Settembre quest’anno è la stagione delle manifestazioni pro-nucleare. Oltre 40 città sparse per il mondo aderiscono all’evento Stand Up for Nuclear, indetto per il secondo anno consecutivo dalla Nuclear Pride Coalition. In Italia – ben rappresentata nella compagine internazionale – gli “avvocati” del nucleare scenderanno in piazza il 27 settembre a Torino, Milano, Trento, Trieste, Roma e Palermo. Ad aprire le danze sono state – tra il 5 e il 7 settembre scorsi – Seattle (USA), Brokdorf (Germania), Helsinki (Finlandia) e il Messico (con un evento online causa COVID-19).

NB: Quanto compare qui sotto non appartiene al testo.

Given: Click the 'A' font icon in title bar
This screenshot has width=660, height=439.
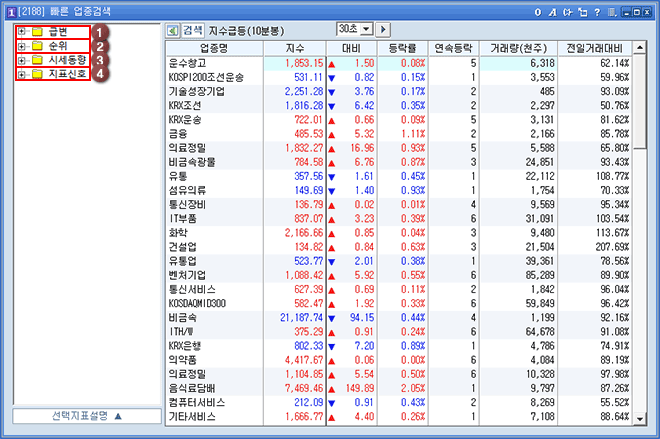Looking at the screenshot, I should point(553,10).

L’evento di quest’anno assume ancor maggiore importanza – come nota Michael Shellenberger nel suo ultimo contributo su Forbes – dal momento che la maggiore loquacità dei sostenitori dell’energia nucleare coincide con un rallentamento ed un calo di popolarità delle rinnovabili intermittenti, anche in Paesi a vocazione rinnovabile apparentemente inossidabile come la Germania. Tale contesto favorisce quindi un dibattito più aperto e una maggiore attenzione dei media e, in definitiva, della politica, alle potenzialità del nucleare.

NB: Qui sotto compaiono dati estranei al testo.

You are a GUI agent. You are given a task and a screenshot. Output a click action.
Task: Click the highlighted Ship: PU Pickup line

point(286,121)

Infatti, da un lato, il tasso di crescita delle rinnovabili – anche in Germania – stenta a tenere il passo con la tabella di marcia della decarbonizzazione, stretto tra oppositori della deturpazione del paesaggio, lentezza di adeguamento della rete, calo dei prezzi del mercato elettrico che mettono a rischio il rinnovamento di parchi eolici già obsoleti e i black-out che rischiano di rappresentare il rovescio della medaglia di una rete con troppo sole e vento. Dall’altro il confronto di prezzo e emissioni del kWh tra la Francia nucleare e la Germania rinnovabile, oltre ad altri esempi virtuosi di reti con un forte contributo nucleare come la Svezia e l’Ontario, fanno sollevare più di un dubbio sulla praticabilità della politica energetica che punta al 100% rinnovabili.

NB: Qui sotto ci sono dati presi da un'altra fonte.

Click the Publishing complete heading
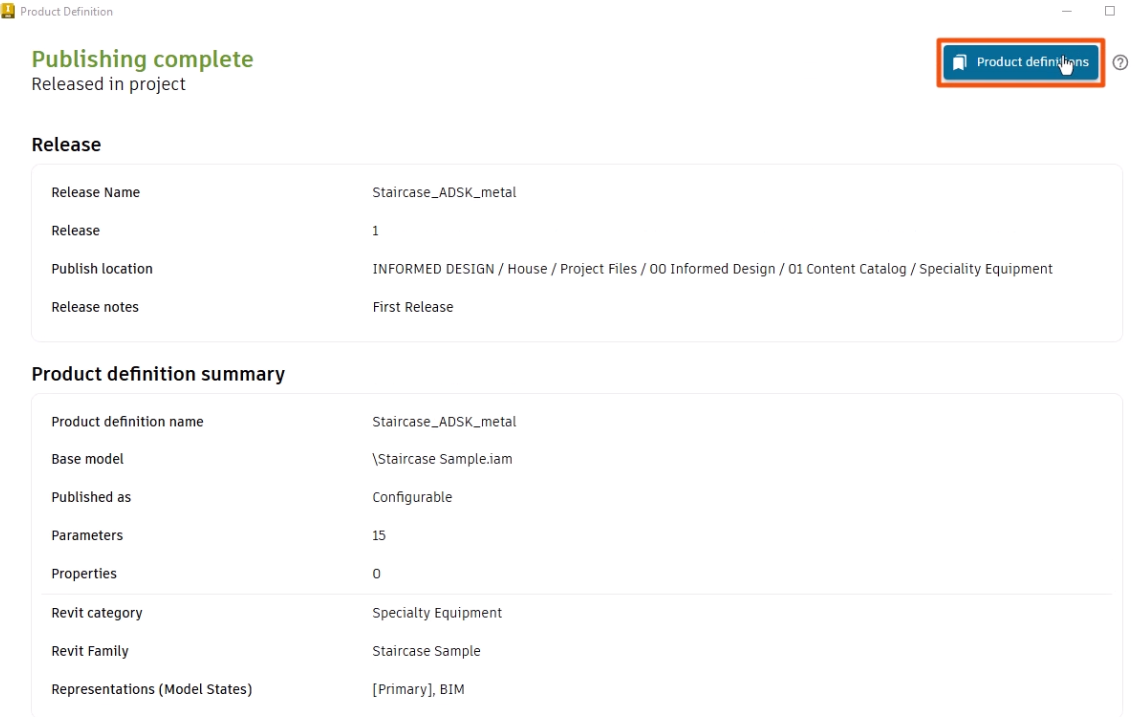Screen dimensions: 1135x717 (x=142, y=60)
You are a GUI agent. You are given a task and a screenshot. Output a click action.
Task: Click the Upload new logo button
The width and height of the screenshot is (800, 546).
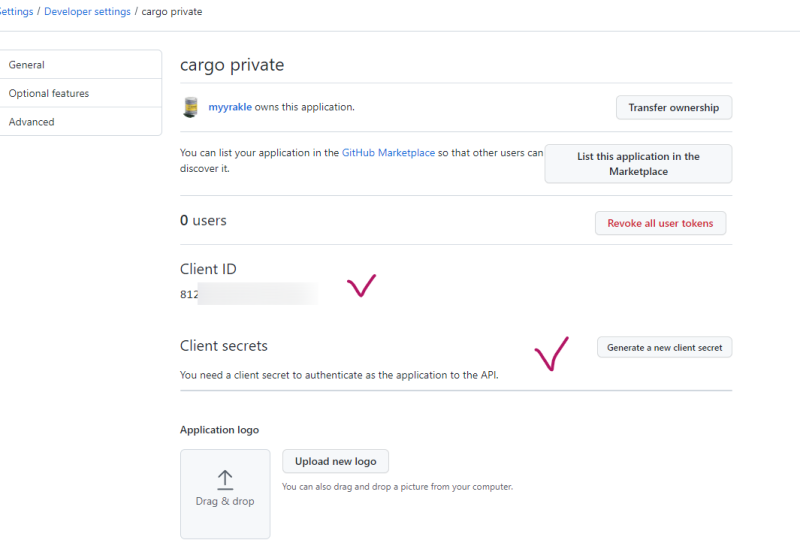click(x=336, y=461)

Tanto da accendere il dibattito sull’opportunità di tornare indietro sulle proprie decisioni e, perlomeno, salvare ove possibile ciò che resta della flotta nucleare (come le sei centrali tedesche ancora in funzione e Diablo Canyon in California).
Nuklearia – un’organizzazione no profit tedesca aderente alla Nuclear Pride Coalition – ha avvertito un clima talmente favorevole da pubblicizzare l’opzione nucleare alla decarbonizzazione proprio di fronte al quartier generale di Greenpeace, in Germania. Reiner Klute – il suo presidente e fondatore – ha affermato che il nucleare è ancora impopolare tra i tedeschi, ma che con l’uscita di Angela Merkel dalla cancelleria le cose potrebbero cambiare.
Anche perché l’attuale politica energetica tedesca rischia di rendere il Paese sempre più succube della Russia per quanto riguarda le importazioni di gas.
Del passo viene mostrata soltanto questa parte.